Ocupados como estávamos
Cansados de fazer tão nada,
Mas tanto, mas tanto, quem poderia?
Não fora a explosão, quem notaria
Nossa cotidiana clausura?
Que fazíamos nós naqueles mares frios?
Que buscávamos?
Como na vida, apenas lá estávamos
No ventre de escura baleia,
Feia, rígida, mórbida, sinistra.
Sem a alegoria hígida de Jonas
Singrávamos mares sombrios
Em busca, meu Deus, de quê?
De repente, o ruído e a luz,
Tudo muito rápido, breve como o átimo
Entre a chegada e a partida, breve como a vida.
A chegada, ah, a chegada!
A luz também se fez na chegada,
Não foi tão diferente.
Também foi breve o brilho e a explosão
Na transição entre os escuros mares
De onde viemos e onde mergulhamos.
No fundo, a luz foi como na partida
Que nos levou à vida, ao pé na estrada
E ao fundo, a esta símile chegada
Antes, depois e no meio, houve densa escuridão…
Agora, pelo menos não estamos sós,
Estamos cercados de amigos
Pouco mais de cem, quem precisa de mais?
Alguns já não falam mais conosco,
Têm os olhos fixos, baços, duros,
Ou mansamente fechados.
Coniventes com tantos desequilíbrios,
Não partilham mais suas esperanças.
Alguns estão mortos, e daí?
Fora desta imensa baleia,
Lá em cima, à luz do sol e da lua,
Também há muitos mortos,
Caminhando celeremente,
Como clones de tantos falsos ídolos.
Lá fora, lá em cima, lutam contra o tempo,
Correm por nós, choram por nós,
Contam as horam, fazem contas,
Mas o tempo todo nós fazemos contas,
Corremos sempre, os relógios nos espreitam,
Regulando o ócio, faturando o tempo…
O que mudou com a explosão?
Sim, estamos presos, acuados, limitados,
O ar nos falta, morremos lentamente.
Mas é assim mesmo, morremos lentamente,
Não gostamos da traição da morte súbita.
E tantas vezes nos sentimos acuados,
Limitados, presos, sufocados,
Tantas vezes, tantas vezes, por que o espanto agora?
Lá fora, choram por nós,
Emocionados, todos querem ajudar, sofrem conosco.
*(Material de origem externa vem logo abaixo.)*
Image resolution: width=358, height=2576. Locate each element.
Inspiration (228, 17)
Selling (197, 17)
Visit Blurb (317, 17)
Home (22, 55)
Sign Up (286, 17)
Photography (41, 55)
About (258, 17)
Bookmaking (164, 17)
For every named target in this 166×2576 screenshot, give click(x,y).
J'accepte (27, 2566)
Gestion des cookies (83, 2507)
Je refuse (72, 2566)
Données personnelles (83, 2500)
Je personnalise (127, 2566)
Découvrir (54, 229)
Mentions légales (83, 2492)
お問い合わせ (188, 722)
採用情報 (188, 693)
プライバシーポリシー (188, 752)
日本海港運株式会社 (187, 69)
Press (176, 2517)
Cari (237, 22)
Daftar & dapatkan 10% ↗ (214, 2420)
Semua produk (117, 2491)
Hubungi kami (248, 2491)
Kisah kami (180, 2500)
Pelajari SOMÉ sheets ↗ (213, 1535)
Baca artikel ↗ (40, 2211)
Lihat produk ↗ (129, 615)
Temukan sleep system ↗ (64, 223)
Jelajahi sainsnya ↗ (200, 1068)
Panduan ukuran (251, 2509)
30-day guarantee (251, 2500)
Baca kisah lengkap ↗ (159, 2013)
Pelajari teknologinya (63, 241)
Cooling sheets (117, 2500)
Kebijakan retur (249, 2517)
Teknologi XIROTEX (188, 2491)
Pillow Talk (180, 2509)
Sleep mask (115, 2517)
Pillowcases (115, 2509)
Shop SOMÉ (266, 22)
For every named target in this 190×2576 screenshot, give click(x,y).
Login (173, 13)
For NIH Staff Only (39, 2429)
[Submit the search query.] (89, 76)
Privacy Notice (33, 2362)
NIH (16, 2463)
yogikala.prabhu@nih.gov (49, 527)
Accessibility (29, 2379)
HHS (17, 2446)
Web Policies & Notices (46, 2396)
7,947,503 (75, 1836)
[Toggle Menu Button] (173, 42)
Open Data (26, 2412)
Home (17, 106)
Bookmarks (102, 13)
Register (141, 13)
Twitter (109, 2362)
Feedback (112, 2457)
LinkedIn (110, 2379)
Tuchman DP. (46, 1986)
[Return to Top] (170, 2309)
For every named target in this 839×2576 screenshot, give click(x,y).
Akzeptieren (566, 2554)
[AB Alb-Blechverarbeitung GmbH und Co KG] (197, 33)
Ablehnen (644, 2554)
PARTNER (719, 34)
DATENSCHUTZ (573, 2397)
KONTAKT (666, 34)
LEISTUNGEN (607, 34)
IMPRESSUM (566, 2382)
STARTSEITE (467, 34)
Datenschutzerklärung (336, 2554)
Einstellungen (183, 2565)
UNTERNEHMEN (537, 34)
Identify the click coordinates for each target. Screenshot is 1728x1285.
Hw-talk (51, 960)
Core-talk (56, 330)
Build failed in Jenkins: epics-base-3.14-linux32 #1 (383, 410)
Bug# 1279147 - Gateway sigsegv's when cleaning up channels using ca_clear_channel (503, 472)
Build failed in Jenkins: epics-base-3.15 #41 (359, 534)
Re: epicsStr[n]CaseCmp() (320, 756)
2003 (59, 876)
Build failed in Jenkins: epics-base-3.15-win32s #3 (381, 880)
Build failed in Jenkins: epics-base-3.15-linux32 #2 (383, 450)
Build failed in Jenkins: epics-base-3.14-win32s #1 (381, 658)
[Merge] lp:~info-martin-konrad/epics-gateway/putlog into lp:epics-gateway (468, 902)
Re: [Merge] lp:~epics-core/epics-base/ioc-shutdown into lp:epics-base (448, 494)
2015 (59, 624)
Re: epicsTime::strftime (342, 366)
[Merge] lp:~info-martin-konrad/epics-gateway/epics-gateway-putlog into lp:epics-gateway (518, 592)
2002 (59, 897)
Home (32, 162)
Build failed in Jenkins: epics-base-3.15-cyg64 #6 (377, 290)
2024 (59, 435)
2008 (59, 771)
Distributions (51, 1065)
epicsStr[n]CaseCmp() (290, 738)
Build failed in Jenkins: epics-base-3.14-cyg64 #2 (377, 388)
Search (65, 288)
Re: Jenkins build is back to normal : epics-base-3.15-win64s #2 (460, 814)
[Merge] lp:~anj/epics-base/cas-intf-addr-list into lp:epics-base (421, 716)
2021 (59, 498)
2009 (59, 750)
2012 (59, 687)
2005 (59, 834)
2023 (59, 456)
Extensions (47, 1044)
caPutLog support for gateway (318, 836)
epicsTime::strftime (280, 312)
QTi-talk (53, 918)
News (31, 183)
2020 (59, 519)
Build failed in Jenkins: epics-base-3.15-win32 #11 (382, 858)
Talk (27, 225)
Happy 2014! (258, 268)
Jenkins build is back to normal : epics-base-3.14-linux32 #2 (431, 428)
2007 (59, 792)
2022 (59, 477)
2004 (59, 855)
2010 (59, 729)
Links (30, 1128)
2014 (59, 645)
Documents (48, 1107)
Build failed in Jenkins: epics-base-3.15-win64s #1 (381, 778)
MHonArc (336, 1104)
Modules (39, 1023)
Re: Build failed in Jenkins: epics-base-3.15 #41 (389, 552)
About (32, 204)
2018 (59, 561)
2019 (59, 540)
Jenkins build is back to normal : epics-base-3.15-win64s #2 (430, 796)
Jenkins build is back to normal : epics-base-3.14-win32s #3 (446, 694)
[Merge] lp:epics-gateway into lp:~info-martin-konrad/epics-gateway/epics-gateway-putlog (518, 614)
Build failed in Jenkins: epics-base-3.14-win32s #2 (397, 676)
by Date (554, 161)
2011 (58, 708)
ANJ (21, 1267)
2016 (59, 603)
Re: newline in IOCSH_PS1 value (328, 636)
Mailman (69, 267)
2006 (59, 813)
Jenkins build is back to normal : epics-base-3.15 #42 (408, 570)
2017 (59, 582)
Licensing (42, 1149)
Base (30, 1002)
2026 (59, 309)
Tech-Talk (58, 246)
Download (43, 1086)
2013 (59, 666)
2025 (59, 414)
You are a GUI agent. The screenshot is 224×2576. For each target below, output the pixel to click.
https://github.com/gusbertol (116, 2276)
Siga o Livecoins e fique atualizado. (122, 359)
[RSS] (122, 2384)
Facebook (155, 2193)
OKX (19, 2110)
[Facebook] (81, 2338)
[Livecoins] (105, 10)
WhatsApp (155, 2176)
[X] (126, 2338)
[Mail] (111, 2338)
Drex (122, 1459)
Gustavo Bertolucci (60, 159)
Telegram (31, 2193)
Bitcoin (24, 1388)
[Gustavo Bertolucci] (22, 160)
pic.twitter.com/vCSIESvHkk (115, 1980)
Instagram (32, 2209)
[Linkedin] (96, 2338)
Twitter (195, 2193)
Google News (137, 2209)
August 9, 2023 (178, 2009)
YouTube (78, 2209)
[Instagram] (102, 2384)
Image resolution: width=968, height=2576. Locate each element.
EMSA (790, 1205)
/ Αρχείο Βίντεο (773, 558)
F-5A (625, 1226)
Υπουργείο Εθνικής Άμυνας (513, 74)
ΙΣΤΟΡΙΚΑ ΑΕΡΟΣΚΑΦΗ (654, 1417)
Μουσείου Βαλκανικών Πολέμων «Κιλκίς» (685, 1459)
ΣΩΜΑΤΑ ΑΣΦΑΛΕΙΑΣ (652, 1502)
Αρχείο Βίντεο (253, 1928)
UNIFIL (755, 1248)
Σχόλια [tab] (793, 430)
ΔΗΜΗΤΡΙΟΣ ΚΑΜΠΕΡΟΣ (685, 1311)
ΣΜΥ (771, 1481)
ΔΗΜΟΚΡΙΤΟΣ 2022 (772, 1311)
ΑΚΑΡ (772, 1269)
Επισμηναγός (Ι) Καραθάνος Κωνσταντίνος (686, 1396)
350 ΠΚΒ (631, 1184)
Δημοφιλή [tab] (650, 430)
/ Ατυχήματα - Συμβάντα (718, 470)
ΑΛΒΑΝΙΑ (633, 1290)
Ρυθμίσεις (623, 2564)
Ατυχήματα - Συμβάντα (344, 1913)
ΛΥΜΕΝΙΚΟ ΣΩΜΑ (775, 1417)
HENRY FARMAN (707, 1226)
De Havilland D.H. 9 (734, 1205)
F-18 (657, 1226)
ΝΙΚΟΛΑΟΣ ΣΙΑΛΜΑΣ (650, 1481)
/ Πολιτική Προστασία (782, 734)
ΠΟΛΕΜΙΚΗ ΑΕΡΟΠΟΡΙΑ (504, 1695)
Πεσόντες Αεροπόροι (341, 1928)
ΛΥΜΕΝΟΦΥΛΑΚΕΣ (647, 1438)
Não tanto por nós (afinal quem somos nós?)
Quanto pela própria sensação de impotência
Ao se reconhecerem, todos, como marujos
Sem mapas, sem rumo, sem saída
Sem metas, sem valores, sem projetos,
Vivendo de migalhas de sentidos…
Estamos mortos ou morreremos em uma semana ou menos,
Mas que diferença faz uma semana ou um bilhão de anos
Quando não se tem por que viver?
Quando tudo está determinado, tecido combinado,
Quando nos faltam o consolo da nesga, da mínima fresta?
Ainda que a luz nos cegue ou sejamos inundados
Há algo na explosão que não nos desagrada completamente.
Agora, todos querem nos salvar,
Mas quem nos salvará a todos,
A cada um de nós, dentro ou fora da baleia?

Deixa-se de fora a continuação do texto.